*** Records provided Section Begins ***

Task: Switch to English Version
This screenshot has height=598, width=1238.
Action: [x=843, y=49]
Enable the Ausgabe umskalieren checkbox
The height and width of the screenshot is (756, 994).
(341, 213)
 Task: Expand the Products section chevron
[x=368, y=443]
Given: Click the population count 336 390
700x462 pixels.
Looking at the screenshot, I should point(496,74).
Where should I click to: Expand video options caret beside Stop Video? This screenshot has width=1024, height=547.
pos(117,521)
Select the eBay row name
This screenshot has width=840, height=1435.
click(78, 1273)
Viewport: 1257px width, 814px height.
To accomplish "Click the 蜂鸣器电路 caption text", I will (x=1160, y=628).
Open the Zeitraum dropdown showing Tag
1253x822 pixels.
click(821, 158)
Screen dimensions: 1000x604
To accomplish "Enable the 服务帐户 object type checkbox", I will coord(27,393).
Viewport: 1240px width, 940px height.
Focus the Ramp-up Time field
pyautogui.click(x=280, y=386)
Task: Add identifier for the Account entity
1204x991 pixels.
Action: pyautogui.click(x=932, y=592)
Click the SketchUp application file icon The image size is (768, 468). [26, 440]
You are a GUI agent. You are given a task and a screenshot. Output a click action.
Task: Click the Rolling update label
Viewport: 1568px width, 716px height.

*** Records provided Section Ends ***

### Exercise prompt
From the records above, pull out every line containing the word "Viewport".

### Exercise solution
Viewport: 1257px width, 814px height.
Viewport: 1240px width, 940px height.
Viewport: 1568px width, 716px height.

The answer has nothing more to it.